== TEXT SHOWN ==
=-=-=

31 Jan 2015

Region-wide LVRs 'too complicated'

6:34 am on 31 January 2015

Some banking experts say restricting home loans regionally would be too complicated and could undermine their effectiveness in reining in the housing market.

Auckland housing, pictured from Mt Eden.

Paul Mersi said imposing LVRs nationwide was stifling the market in areas where house prices were not a problem. Photo: RNZ / Diego Opatowski

Since loan-to-value restrictions (LVRs) came into effect in 2013, 90 percent of new home-buyers have required 20 percent deposits.

Some analysts have predicted the Reserve Bank could introduce further restrictions to put the brakes on Auckland and Christchurch's accelerating property markets, to balance a cut in interest rates.

A director of the Wellington Region Economic Development Agency, Paul Mersi, who sat on the Government's Savings Working Group, said imposing LVRs nationwide was stifling the market in areas where house prices were not a problem.

=-=-=

== PROBLEM REQUIREMENTS ==
Please write out the stretch of the article on regional loan restrictions from "6:34 am on 31" through "20 percent deposits.", word for word.

== ENTRIES SHOWN ==
=-=-=

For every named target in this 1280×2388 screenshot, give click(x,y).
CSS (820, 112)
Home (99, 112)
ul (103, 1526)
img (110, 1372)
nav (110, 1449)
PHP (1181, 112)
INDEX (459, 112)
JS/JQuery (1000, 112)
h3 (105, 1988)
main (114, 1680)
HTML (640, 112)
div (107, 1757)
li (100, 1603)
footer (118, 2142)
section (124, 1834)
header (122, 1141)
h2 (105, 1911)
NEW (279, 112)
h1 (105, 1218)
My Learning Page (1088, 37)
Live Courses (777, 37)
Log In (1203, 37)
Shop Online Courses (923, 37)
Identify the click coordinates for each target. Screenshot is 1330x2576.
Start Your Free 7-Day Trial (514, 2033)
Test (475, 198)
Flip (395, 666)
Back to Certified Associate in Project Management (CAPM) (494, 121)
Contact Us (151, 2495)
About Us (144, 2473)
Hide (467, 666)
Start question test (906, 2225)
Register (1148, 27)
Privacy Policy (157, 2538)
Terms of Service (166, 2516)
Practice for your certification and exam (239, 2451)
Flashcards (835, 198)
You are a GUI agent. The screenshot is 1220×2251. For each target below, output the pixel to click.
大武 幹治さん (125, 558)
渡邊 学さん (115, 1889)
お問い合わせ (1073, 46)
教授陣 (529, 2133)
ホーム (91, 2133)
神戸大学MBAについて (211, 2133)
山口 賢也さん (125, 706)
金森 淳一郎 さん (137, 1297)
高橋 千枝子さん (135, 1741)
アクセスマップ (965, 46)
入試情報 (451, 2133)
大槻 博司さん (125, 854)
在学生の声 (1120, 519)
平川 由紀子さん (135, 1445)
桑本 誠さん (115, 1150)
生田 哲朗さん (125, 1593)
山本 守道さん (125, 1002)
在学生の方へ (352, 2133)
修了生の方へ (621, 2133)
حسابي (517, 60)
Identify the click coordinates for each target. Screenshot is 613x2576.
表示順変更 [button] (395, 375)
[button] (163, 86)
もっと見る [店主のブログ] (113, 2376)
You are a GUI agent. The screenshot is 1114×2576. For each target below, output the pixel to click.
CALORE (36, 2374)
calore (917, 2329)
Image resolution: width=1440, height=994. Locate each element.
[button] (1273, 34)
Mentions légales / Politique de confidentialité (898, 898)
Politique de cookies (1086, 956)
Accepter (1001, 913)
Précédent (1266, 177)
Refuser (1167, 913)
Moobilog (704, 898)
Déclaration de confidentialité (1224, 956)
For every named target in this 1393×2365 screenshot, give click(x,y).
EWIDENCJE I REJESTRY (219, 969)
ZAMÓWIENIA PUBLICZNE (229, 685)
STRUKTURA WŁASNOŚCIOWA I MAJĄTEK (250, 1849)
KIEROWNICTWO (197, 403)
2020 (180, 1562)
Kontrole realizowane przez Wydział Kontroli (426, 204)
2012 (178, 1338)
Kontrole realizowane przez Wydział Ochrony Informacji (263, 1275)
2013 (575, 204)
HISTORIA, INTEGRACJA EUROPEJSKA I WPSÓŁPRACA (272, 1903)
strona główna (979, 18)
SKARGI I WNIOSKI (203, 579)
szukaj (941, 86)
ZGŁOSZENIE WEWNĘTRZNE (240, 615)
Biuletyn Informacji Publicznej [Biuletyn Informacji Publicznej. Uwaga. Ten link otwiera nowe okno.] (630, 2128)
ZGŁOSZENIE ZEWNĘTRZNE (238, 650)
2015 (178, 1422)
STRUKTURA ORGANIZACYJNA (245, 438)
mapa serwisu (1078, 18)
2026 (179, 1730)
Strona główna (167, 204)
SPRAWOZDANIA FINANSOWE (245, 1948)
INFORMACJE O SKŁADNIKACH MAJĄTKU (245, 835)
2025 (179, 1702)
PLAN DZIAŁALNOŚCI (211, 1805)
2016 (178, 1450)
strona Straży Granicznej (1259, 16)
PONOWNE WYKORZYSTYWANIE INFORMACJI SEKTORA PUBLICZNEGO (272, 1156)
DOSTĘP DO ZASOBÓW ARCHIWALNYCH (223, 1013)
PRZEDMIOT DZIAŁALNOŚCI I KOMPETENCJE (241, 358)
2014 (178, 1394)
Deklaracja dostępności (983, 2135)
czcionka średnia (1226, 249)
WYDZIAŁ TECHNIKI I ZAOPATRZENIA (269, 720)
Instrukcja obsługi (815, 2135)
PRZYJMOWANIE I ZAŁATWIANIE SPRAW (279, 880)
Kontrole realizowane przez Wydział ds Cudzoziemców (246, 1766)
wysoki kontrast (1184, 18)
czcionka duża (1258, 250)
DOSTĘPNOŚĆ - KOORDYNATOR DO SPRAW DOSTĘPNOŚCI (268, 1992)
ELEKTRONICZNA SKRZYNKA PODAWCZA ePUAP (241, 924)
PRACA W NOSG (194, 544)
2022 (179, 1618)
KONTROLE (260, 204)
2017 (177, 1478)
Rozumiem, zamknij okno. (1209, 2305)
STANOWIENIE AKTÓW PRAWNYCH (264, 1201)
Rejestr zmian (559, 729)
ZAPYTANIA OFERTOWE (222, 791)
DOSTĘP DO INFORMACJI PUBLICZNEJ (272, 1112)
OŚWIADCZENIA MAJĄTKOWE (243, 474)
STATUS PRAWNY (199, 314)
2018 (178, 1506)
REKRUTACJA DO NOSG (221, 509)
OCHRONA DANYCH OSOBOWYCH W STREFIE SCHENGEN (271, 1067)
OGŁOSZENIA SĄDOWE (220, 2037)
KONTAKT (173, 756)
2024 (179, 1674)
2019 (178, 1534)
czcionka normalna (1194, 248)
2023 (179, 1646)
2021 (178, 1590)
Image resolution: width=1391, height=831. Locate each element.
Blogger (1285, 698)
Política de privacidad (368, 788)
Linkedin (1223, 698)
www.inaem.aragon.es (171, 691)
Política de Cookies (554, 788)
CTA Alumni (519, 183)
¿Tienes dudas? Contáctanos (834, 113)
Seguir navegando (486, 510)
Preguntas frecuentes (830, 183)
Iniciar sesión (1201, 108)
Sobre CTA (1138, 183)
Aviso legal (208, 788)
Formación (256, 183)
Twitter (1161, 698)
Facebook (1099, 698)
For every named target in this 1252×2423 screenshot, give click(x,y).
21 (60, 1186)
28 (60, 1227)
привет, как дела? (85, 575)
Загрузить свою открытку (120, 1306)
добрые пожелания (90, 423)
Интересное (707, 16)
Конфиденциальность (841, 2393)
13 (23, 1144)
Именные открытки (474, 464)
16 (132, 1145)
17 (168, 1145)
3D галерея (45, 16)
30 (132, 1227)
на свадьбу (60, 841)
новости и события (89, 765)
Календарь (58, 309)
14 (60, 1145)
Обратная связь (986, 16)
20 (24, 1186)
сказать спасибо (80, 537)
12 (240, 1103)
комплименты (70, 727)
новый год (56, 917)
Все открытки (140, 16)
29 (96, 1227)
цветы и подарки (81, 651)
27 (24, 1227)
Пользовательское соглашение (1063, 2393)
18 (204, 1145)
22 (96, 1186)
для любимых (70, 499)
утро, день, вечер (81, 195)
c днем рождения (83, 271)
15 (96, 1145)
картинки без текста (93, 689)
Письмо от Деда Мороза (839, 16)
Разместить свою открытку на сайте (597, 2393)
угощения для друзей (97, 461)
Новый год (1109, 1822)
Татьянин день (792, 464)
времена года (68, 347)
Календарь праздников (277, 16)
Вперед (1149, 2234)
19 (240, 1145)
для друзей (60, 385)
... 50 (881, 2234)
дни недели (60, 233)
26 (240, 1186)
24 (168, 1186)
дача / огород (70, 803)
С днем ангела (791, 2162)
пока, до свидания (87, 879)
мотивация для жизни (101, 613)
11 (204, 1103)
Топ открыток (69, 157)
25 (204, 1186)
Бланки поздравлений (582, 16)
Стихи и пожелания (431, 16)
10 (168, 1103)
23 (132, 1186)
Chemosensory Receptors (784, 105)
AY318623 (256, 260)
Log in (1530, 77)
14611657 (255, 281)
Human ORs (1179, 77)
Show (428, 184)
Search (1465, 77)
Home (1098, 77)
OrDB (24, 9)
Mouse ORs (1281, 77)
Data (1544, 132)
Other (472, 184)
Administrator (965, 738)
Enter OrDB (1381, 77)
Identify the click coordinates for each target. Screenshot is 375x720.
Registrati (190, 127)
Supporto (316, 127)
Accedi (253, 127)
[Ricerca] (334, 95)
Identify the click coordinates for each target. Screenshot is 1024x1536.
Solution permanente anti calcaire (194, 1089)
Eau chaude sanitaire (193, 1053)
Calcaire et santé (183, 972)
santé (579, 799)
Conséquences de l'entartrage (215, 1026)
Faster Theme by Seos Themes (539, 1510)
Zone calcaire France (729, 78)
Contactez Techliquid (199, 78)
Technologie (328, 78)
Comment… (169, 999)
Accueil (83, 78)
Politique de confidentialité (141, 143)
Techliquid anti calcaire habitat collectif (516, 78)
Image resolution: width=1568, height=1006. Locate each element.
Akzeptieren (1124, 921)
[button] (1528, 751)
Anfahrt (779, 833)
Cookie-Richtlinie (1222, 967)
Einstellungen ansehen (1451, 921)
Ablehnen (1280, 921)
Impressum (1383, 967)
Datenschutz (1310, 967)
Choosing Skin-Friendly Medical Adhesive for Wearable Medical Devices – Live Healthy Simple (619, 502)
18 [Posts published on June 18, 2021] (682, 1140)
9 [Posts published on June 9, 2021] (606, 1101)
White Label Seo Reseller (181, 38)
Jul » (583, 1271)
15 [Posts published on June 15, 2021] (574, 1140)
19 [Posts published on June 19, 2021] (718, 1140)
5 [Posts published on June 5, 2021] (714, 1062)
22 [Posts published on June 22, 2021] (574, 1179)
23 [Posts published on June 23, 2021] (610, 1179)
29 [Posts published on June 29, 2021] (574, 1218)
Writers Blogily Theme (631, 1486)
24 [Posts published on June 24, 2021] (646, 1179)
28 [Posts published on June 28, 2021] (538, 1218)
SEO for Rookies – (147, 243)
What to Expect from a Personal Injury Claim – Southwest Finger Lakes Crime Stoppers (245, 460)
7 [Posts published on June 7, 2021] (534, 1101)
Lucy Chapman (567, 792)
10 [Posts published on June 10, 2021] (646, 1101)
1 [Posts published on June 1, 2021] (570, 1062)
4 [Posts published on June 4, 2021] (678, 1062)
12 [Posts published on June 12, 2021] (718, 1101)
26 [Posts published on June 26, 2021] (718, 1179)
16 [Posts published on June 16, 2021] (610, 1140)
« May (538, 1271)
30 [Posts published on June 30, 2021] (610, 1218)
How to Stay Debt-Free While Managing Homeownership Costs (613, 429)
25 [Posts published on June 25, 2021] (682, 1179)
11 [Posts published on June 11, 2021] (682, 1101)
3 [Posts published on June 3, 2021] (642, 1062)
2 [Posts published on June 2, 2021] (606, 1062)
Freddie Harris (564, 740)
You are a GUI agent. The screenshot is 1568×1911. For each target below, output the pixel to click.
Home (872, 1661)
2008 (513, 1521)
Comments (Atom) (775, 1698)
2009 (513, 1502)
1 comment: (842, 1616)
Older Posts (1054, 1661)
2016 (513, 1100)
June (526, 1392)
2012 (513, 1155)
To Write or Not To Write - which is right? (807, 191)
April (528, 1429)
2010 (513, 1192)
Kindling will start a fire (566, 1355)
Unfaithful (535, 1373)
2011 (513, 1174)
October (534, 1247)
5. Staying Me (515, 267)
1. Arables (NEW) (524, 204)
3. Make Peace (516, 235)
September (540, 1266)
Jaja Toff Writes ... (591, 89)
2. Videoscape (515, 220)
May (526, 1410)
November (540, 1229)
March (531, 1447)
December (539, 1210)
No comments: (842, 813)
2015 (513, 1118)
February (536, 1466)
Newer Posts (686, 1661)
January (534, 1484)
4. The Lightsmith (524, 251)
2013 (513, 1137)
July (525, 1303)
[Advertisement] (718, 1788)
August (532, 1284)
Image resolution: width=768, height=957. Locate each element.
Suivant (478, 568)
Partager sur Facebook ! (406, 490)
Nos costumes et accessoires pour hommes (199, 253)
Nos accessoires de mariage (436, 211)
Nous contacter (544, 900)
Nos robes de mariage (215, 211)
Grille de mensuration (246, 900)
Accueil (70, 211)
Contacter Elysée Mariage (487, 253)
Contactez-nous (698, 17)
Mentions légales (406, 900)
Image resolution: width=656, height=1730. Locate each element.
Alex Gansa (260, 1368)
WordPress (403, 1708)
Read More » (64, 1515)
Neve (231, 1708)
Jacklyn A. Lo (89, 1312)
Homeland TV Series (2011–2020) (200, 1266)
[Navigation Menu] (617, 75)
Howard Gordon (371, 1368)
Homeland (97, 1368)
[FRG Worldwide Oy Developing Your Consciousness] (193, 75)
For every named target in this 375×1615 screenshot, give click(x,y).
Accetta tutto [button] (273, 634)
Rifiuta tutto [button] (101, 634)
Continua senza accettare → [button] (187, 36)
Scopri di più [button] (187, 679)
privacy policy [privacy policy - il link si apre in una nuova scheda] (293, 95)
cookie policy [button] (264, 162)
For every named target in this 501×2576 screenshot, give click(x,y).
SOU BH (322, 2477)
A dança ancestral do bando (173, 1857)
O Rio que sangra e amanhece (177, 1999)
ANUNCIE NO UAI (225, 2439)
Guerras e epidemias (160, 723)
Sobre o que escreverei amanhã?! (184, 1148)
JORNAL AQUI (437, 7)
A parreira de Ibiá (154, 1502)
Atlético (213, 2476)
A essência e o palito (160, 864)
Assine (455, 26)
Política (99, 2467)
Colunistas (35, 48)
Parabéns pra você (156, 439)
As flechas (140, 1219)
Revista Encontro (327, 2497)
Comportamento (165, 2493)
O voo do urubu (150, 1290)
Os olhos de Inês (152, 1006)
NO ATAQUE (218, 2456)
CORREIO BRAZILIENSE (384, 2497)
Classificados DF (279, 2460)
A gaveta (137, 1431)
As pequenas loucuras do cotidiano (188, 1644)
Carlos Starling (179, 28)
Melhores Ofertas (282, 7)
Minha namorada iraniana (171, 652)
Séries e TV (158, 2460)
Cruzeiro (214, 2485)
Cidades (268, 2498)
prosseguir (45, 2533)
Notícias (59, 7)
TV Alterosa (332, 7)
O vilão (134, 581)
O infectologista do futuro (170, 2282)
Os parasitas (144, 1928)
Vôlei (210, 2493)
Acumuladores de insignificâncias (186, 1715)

=-=-=

== EXERCISE RESULT ==
6:34 am on 31 January 2015

Some banking experts say restricting home loans regionally would be too complicated and could undermine their effectiveness in reining in the housing market.

Auckland housing, pictured from Mt Eden.

Paul Mersi said imposing LVRs nationwide was stifling the market in areas where house prices were not a problem. Photo: RNZ / Diego Opatowski

Since loan-to-value restrictions (LVRs) came into effect in 2013, 90 percent of new home-buyers have required 20 percent deposits.